To run you may wish to use another script for each node:

#!/bin/sh
CASSANDRA_INCLUDE=$cass_stuff/
export CASSANDRA_INCLUDE
cd
bin/cassandra -f

One downside to this approach is that if you're tracking trunk, it is your responsibility to make sure you notice changes to the default storage-conf.xml and cassandra.in.sh and apply them to your environments.
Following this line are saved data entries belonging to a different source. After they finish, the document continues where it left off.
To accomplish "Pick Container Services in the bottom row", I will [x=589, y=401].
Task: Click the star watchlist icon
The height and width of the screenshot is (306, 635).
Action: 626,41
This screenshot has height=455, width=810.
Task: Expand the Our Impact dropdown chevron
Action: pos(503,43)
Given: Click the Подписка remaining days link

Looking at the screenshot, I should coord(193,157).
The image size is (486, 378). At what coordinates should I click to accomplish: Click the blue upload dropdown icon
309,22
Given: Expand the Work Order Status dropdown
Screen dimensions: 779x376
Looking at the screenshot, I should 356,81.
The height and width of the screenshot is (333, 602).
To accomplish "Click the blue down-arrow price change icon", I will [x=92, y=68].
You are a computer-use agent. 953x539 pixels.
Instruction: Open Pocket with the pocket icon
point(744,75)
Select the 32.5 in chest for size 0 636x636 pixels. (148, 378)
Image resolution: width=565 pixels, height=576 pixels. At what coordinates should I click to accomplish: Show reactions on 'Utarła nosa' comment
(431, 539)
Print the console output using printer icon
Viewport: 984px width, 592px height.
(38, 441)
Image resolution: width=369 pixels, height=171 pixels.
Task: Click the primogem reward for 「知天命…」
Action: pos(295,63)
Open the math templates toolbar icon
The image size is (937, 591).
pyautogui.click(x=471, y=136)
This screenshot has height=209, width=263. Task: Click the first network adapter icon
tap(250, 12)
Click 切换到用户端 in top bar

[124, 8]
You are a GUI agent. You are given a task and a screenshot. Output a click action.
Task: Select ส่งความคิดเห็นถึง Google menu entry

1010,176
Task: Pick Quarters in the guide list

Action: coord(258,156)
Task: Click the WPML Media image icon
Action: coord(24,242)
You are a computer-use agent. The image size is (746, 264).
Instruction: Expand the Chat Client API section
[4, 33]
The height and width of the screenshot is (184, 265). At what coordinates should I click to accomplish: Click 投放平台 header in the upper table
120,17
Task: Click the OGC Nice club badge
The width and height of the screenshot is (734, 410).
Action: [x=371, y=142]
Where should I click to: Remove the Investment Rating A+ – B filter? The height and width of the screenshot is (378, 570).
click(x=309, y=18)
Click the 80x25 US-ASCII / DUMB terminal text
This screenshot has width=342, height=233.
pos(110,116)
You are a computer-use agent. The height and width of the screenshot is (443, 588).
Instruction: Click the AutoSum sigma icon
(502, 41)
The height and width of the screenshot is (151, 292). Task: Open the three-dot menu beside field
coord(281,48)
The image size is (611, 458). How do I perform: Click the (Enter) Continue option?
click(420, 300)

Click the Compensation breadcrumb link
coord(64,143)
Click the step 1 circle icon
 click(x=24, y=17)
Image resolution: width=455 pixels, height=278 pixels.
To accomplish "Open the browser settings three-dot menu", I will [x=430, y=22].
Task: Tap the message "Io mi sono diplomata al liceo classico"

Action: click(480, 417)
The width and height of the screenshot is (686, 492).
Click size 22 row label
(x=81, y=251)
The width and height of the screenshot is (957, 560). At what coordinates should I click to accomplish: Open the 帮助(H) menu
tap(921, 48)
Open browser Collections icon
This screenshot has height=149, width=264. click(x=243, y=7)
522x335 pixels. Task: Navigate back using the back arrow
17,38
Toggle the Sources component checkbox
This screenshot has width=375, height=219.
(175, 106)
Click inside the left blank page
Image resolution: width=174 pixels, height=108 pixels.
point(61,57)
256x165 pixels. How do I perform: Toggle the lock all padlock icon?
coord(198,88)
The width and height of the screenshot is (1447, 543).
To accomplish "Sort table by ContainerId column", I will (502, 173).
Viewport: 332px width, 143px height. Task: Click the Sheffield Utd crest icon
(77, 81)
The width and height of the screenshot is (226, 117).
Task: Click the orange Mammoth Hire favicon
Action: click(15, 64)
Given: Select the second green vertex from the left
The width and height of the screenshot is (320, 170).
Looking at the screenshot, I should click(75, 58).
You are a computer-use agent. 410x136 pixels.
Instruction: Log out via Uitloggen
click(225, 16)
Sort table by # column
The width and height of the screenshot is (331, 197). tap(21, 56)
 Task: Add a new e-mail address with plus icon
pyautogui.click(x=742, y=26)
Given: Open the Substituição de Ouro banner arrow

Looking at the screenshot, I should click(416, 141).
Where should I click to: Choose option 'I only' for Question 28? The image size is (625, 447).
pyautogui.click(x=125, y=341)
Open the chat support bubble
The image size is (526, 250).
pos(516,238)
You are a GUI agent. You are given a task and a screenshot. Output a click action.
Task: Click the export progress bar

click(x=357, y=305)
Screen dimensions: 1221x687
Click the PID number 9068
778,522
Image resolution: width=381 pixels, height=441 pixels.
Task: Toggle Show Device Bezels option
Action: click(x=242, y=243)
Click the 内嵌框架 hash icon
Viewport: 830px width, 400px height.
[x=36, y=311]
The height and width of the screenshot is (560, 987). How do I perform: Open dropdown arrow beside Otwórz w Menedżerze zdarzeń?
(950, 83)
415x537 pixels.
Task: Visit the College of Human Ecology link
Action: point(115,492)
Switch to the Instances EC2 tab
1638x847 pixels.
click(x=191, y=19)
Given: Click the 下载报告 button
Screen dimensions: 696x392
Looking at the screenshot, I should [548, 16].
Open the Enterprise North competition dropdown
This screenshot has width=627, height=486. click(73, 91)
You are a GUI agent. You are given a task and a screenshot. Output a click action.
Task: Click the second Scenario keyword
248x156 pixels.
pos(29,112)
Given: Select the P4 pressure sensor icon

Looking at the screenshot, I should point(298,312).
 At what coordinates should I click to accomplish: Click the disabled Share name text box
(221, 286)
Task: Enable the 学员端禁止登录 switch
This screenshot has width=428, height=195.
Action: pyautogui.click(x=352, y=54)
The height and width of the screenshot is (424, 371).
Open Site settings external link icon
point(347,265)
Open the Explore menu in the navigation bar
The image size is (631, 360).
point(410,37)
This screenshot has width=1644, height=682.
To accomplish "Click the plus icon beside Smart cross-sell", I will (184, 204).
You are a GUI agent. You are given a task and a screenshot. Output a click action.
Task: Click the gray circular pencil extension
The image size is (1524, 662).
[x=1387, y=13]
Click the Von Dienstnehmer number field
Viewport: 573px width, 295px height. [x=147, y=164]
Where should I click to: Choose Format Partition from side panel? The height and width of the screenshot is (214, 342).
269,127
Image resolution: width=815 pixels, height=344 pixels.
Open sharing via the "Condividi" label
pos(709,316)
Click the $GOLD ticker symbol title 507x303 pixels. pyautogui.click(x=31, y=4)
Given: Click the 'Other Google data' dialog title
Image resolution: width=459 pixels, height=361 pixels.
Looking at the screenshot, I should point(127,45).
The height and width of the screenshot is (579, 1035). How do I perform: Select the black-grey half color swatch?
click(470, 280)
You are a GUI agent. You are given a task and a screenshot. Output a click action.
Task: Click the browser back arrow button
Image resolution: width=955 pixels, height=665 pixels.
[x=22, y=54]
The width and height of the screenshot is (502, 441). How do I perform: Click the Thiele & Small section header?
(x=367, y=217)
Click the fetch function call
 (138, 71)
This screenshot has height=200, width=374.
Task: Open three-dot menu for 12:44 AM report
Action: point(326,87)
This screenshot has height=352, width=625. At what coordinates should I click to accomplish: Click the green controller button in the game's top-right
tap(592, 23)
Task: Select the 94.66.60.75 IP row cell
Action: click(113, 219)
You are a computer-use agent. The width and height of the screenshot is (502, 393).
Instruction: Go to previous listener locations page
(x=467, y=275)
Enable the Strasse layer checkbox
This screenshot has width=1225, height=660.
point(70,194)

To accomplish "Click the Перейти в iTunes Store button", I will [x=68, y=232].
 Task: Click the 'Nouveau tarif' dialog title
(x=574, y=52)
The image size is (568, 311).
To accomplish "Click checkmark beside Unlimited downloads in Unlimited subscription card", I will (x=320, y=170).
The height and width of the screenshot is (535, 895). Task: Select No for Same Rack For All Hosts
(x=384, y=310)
Cassandra is supported by an active and welcoming community.  If you'd like to learn more about the project, check out our wiki, mailing list or hop on #cassandra on freenode.

8 comments:

Jin-Su said...

Thank you, Gary. I don't need to mess around with VMs whew...

jeremy said...

One small thing I'm doing differently is hardcoding my cassandra_home in my node(x).in.sh files to a symbolically linked directory. That way I can update that symlink to point to trunk or a branch or whatever.

jeremy said...

Also, the arg in step 3-c-iii was taken out of the default cassandra.in.sh JVM_OPTS - it was "-Xrunjdwp:transport=dt_socket,server=y,address=8888,suspend=n \" in case people are wondering.

jeremy said...

one more small nit - in the script near the end, the directory didn't show up for some reason... Below is what I ended up with:

#!/bin/sh
CASSANDRA_INCLUDE=$cass_stuff/
export CASSANDRA_INCLUDE
cd $CASSANDRA_HOME
bin/cassandra -f

Masood Mortazavi said...

On the current trunk, I tried these procedures, with some variations to make two servers to run on the same machine. Both daemons live and assume a token on the ring. However, neither sees the other. So, they do not divide the ring.

Pavlo Baron said...

you mightne ed topr ovide the include file name

CASSANDRA_INCLUDE=$cass_stuff/

otherwise it tells you it's a directory

keith said...

One simple addition, you need to also change the log4j.appender.R.File value inside log4j.properties for each node

Tyler Hobbs said...

Masood,

I think you need to set the Seeds in storage-conf.xml for this to not happen.